Modest fashion: cómo ser cool y religiosa

A simple vista parece una contradicción. ¿Cómo una mujer ortodoxa, que no puede dejar su piel a la vista ni usar cierto tipo de ropa, podría ser absolutamente trendy? ¿Cómo alguien que tiene prohibido por religión mostrarse en traje de baño puede verse increíble en el mar? ¿Cuál es la posibilidad de que alguien con el pelo oculto detrás de un velo, peluca o hijab pueda marcar tendencia? El movimiento llamado ‘modest fashion’ es la respuesta a esta y otras miles de preguntas.


Según un informe hecho por CNN en Estados Unidos, desde el ataque terrorista a las Torres Gemelas en 2001 las marcas evitaron vincularse al mundo musulmán. Pero ahora, la tendencia cambió radicalmente. Hablamos de inclusión de manera transversal. Y, en la moda, eso significa incorporar el body positive y también la diversidad religiosa. Todo el mundo tiene derecho a verse bien. Da lo mismo cuál sea su talla y a quién le rece.


Es más, las grandes marcas de lujo y también varios retails comenzaron a crear promociones especiales para el Ramadan y lo llaman “la nueva Navidad”.


Ya en 2015 Thomson Reuters identificó al ‘modest fashion’ como uno de los sectores de mayor crecimiento, y pronosticó que para el 2019 el mundo musulmán invertirá $484 mil millones de dólares en moda.

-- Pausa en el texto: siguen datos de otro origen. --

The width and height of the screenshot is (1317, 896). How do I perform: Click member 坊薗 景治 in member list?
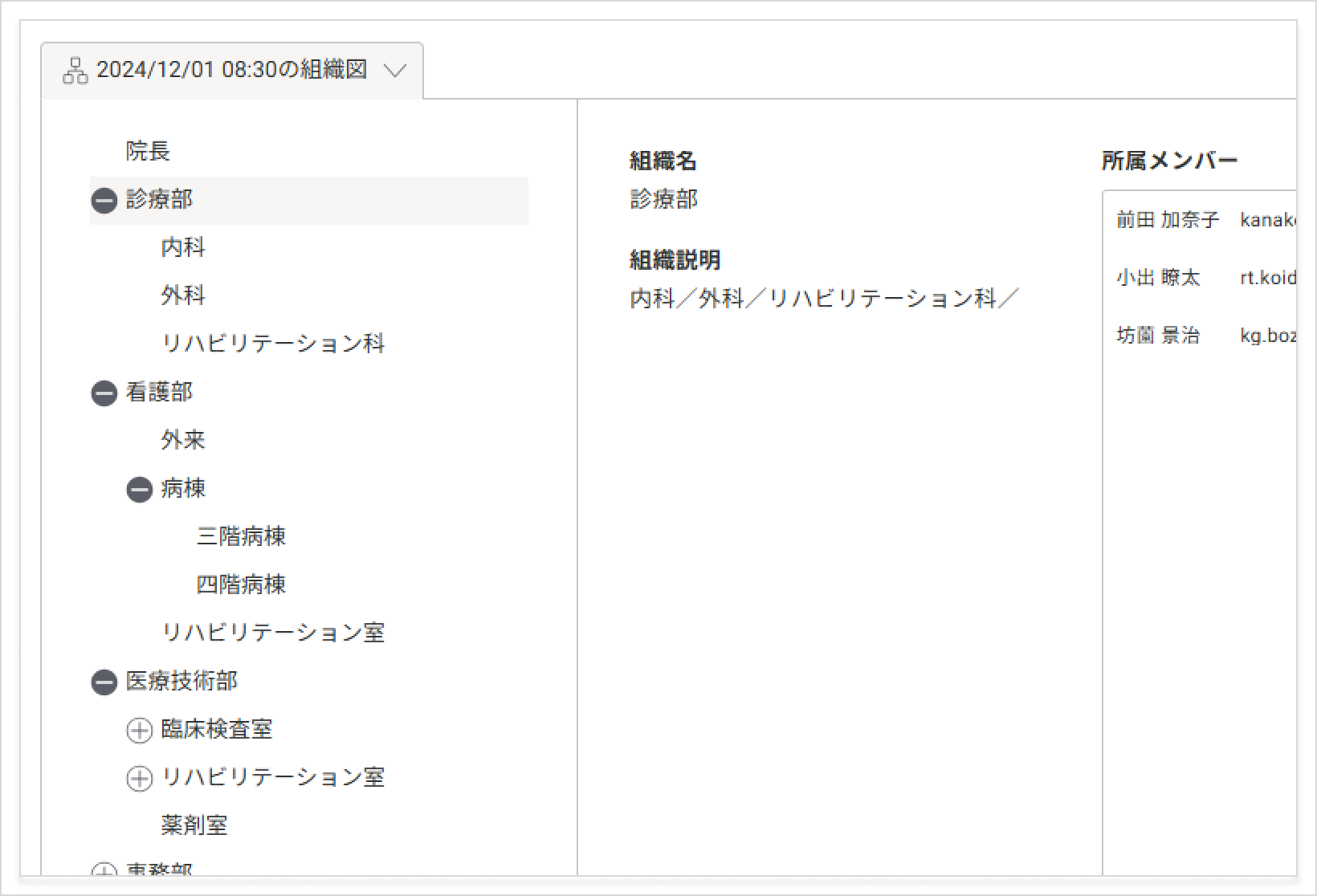[1158, 336]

Mientras la industria avanza en ese sentido, y tanto las pasarelas como las vitrinas y las páginas editoriales acompañan la tendencia (al contrario de lo que sucede en Chile donde todavía muchos creen que una mujer semidesnuda en foto es algo moderno y vendedor), cada vez son más las influencers de la moda modesta.


Hace tiempo sigo a @adiheyman y recién ahora entendí por qué en su bio dice #modestproud . @hautehijab tiene más de 213 mil seguidores y sus fotos son increíbles. La mezcla perfecta entre ecommerce y street style. Y también descubrí @hijabfab que trabaja la pantonera de manera magistral. Y ni hablar de la reina Rania de Jordania. ¿Quién se atrevería a cuestionar su buen gusto?


Como publicó Harpers Bazaar Australia en un reportaje sobre esta tendencia: “En la misma época en que Kendall Jenner aparece únicamente cubierta por diamantes de Chopard en la alfombra roja de Cannes y Kim Kardashian se muestra casi desnuda en cada una de sus selfies, resulta al menos extraño entender cómo el modest fashion logró convertirse en una alternativa completamente diferente (y mucho menos obvia) pare verse o sentirse sexy”.


Yo lo encuentro fascinante. Y aunque seguro algunos dirán que no es más que otra estrategia de marketing para atraer nuevas consumidoras, me gusta cuando la moda demuestra su poder en gloria y majestad. Así que ahora se puede ser ultrareligioso y cool. Amén.